Saturday, July 1, 2017

Demons of the 1970's (Part I of II)


One of Britain's last costumed Gothics, DEMONS OF THE MIND was filmed as BLOOD WILL HAVE BLOOD, exploring "dreams of sexual fear supressed through guilt."

AMID the dying embers of the 1970's British film industry, attempts to move into more psychological thrillers resulted in a number of underappreciated efforts. Dumped onto the wrong end of a double bill with TOWER OF EVIL, DEMONS OF THE MIND - directed by Peter Sykes and written by Christopher Wicking - is a Hammer production which focuses on Baron Friedrich Zorn (Robert Hardy), who fears he has passed on the "family madness" to son Emil (Shane Briant) and daughter Elizabeth (Gillian Hills). Held captive to curb their incestuous desires, Emil is at least released at night to murder women, while Elizabeth is "bled" to make her weak (making use of a vintage Scarificator from the British Museum). When discredited psychologist Falkenberg (Patrick Magee) arrives with his associate scholar Carl (Manfred Man singer Paul Jones), an experiment to rid Emil of his lust involving Inge (Virginia Wetherell) ends in another strangulation. The villagers, influenced by a deranged, self-styled Holy Man (Michael Hordern), decide that Zorn is the true demon, and stake him with a burning cross.
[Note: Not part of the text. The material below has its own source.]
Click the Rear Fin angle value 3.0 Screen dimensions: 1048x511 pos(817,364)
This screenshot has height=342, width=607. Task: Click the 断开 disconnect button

A mix of Hammer's Mittel Europe and fledgling psychiatry was one way the company attempted to make its product fresh, another was by infusing proceedings with new young directors and screenwriters. But DEMONS OF THE MIND is more cynical than satisfying, conveying a relentless dourness (quoting Psalm 38 "For my loins are filled with a loathsome disease, and there is no soundness in my flesh") where conventions are either twists or throwbacks: Magnee's unhinged Mesmerist and Van Helsing substitute helps no one ("Better men than I have been booted out of Vienna!"), an alleged Priest is a dangerous zealot, and the villagers revel in their own sadism.

In a role originally intended for Marianne Faithfull, Gillian Hills plays somnambulant Elizabeth Zorn. Faithfull was pulled late on due to insurance issues on her drug use.

A Poe-like story of an incestuous, murderous dynasty crumbling to dust, Zorn is driven by subconscious compulsions of his peasant bride's "virgin blood" and bare flesh (Zorn is a character undermined by Hardy's pantomime performance; to think we might have had Eric Porter, Paul Scofield, Dirk Bogarde or James Mason). Hordern is also overtly loopy, barely able to carry his over-sized wooden cross, and despite the emotional slant, DEMONS OF THE MIND actually serves up a copious amount of exploitative, early 70's gore: although optically fogged, Zorn's wife is seen to slash her wrists and throat in front of her children, but further scenes of Emil killing maiden aunt Helda (Yvonne Mitchell) with a bunch of keys and Zorn's climactic impalement are in no way shrouded.

The original pitch to Hammer by Frank Godwin - the composer-cum-independent producer who penned Strange Love for LUST FOR A VAMPIRE - was actually a werewolf picture. The studio was intrigued by Godwin's knowledge of the legend of Blutlust, and together with Wicking, formulated a treatment based on the Bavarian story of a man-wolf which was actually a psychopathic condition not understood by the medicine of the time. However, the tale was a complete fabrication, and Hammer did not warm to the werewolf elements anyway, leaving only a vague lycanthropic reference in the finished film where Zorn imagines himself stalking as an animal (to further the pseudo-werewolf angle, the muted cinematography is lensed by Arthur Grant, making his last Hammer picture in an association which started with THE CURSE OF THE WEREWOLF).